• What is required:
The lines wanted are those from the one containing "Instruction: Open first" to the last line of the entries below; output them exactly, leaving out pictures.
** Task material follows **
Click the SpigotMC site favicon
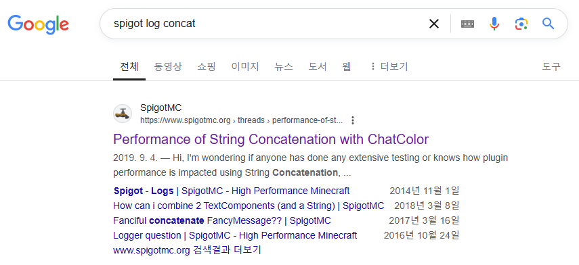This screenshot has height=265, width=579. [x=123, y=114]
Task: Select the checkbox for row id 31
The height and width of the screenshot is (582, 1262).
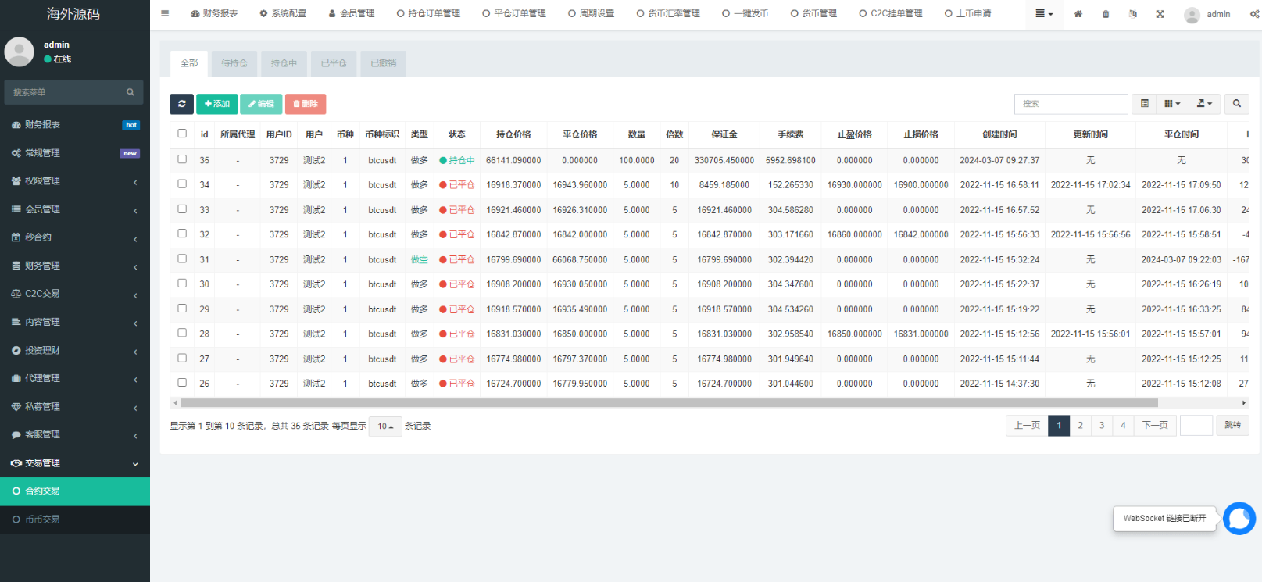Action: (182, 259)
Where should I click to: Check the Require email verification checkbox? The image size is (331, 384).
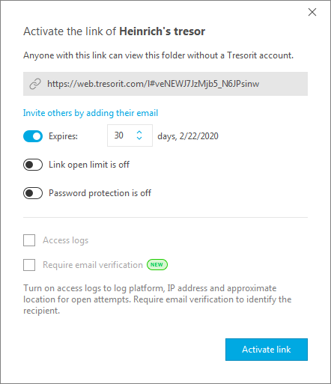point(29,265)
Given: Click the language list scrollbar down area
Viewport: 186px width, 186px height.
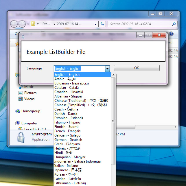Looking at the screenshot, I should (x=113, y=176).
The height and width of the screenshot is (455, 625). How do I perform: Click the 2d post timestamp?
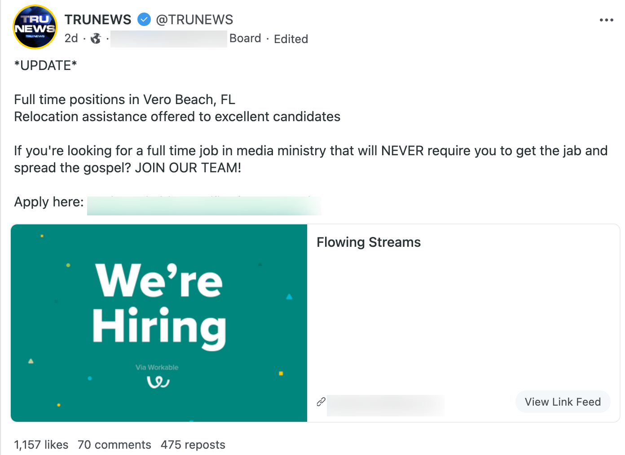(x=71, y=39)
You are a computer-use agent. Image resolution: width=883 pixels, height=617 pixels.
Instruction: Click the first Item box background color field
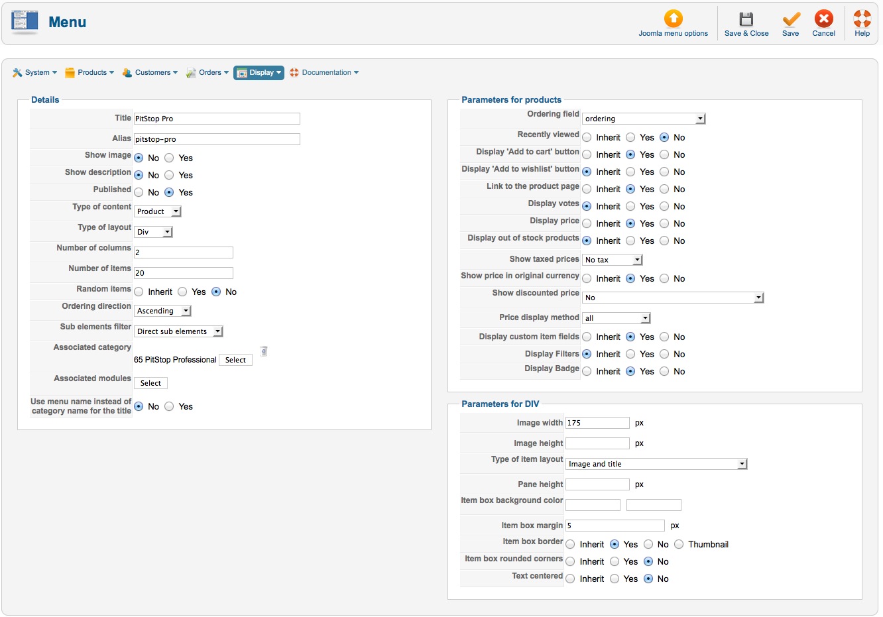[x=593, y=505]
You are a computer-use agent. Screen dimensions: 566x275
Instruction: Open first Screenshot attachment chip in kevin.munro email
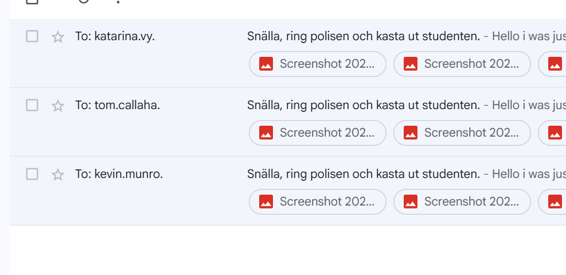(x=317, y=202)
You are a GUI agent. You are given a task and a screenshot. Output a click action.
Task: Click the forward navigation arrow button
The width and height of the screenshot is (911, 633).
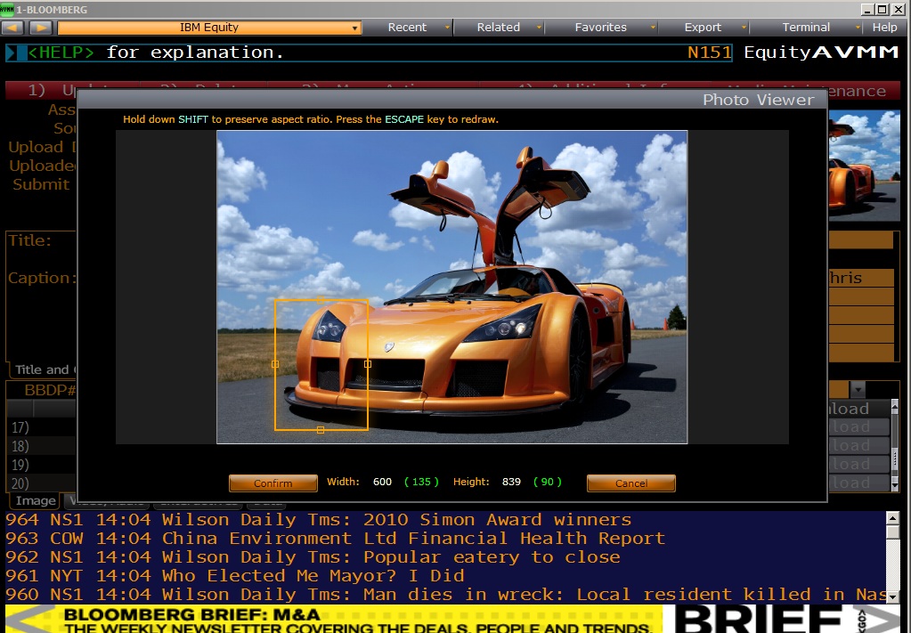pyautogui.click(x=41, y=28)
** End of Task material **
• Expected output:
Instruction: Open first Screenshot attachment chip in kevin.munro email
(x=317, y=202)
You are a GUI agent. You are given a task and a screenshot. Output a click action.
Task: Click the forward navigation arrow button
The width and height of the screenshot is (911, 633).
pyautogui.click(x=41, y=28)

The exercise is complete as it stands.